I can totally accept that there are times when I am irrelevant. But it's also nice to be reminded that the work I do is necessary.
The other evening DH and I were puttering in the yard. He was watering the 480 annuals I planted last week when a middle-aged man who was strolling down our street, paused, stared, and then yelled, "They'll never grow!" My husband was a bit taken aback at the force of this unsolicited opinion, and unsure exactly how to respond chuckled politely and said, "I beg your pardon?" "They'll NEVER grow," the stranger repeated emphatically. Then he put his head down and hurried on his journey. DH and I shrugged at each other and went back to work.
Now I realize that winter was long and cold this year, and that spring has been late to arrive to these parts. In fact, some parts in the metro area had frost as late as last week. So maybe my investment in annuals was a bit ambitious this year. But still...to yell at a stranger like that?
I can only assume that some how, in some way, this poor man has recently been missing out on the great joys of living. Perhaps he has lost a loved one, or received an unwelcome diagnosis. On the other hand, it's possible he thought he was being helpful. Perhaps he's a master gardener and he saw us doing something wrong and thought he was helping us out with his dire prophesies. Or maybe he's just a poor old crank who never had the chance to do good work and be appreciated for it. Maybe no one ever taught him that one of the most predictable roads to happiness is to a) develop your talents; and b) use them to make a contribution to others.
Either way, clearly he needs encouragement. I better get busy!
What a kind way to describe what others might perceive negatively and get themselves into a lather about! Perhaps the man meant he didn't think they'd grow next year--not realizing the difference between annuals and perennials.
I had to toss almost all the flowers that I had tried to grow indoors (before planting outside). They grew, but only a little. I thanked them for the learning opportunities they provided as I tossed them. But I wanted flowers on my patio--so I bought already grown and hardened flowers and planted them. Hopefully the 4 or 5 pots of flowers will grow for a little while this season. But the lesson learned--maybe the original flowers didn't grow--but I planted more flowers! That's the real lesson!
Posted by: MMG | May 30, 2008 at 06:50 PM
Sometimes, maybe most times for the stranger in your story, people forget that life is lived in the journey. It's not in the outcomes.

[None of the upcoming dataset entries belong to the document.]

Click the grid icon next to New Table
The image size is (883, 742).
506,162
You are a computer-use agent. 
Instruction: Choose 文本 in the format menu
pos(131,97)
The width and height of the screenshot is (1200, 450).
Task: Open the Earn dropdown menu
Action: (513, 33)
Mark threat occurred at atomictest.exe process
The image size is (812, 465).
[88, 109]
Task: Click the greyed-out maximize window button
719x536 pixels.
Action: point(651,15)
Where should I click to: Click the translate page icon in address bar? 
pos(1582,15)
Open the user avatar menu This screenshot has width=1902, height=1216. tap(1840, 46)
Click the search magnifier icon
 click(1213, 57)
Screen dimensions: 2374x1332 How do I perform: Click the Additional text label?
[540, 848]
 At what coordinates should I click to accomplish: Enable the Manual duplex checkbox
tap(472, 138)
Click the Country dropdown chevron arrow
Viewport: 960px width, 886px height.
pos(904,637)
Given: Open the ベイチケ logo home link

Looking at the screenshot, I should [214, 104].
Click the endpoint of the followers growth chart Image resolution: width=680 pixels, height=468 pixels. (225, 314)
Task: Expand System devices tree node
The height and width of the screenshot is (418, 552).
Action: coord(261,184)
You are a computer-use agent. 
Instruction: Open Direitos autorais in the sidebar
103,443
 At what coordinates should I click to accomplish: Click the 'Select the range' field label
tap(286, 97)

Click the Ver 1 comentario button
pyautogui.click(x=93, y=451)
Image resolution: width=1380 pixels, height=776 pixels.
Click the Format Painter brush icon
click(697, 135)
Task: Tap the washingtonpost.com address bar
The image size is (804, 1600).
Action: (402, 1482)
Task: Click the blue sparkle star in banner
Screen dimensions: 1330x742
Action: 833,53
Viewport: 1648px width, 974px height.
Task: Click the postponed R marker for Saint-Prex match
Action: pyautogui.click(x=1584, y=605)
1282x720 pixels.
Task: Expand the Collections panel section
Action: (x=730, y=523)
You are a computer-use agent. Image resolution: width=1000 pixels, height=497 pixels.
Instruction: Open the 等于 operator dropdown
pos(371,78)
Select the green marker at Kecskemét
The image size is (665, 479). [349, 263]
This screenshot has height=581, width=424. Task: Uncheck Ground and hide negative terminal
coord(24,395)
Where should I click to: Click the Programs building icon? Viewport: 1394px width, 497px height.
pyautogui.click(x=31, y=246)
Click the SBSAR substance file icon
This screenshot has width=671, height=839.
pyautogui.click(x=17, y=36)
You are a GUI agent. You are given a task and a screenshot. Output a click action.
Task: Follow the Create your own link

Was it really about flowers growing successfully or was it about the time spent with DH?
If that stranger spent most of his days looking for certain outcomes (promotions, love, happiness, money, etc.) and found them elusive (which can happen as we all know), I would understand why the cynicism and bitterness.
Posted by: Eric Pennington | May 31, 2008 at 07:26 AM
If the guy was smiling, I'd call it an inept attempt at making a joke. Otherwise, he sounds mostly like a straight-up nut. Reminded me just a little of the lady I once came upon while walking on my street. She looked at me, smiled brightly and said
"Would you like a cabbage??"
Posted by: Almostgotit | May 31, 2008 at 12:09 PM
I have planted out my garden with pride this spring and have a lovely show of colour and plants randomly dotted in the space. No planning - but great result ( which in business terms is a risky tactic!). If I am out at my car people passing by comment on it. It makes me feel great.
Wait til he passes again when your flowers are in full bloom and see his reaction...if he wanders your way again of course.
Maybe he is not used to feeling great and doesn't know how to support others. Or maybe he is just the sort of toxic presence many of us encounter from time to time.It is how we respond to them that makes the difference!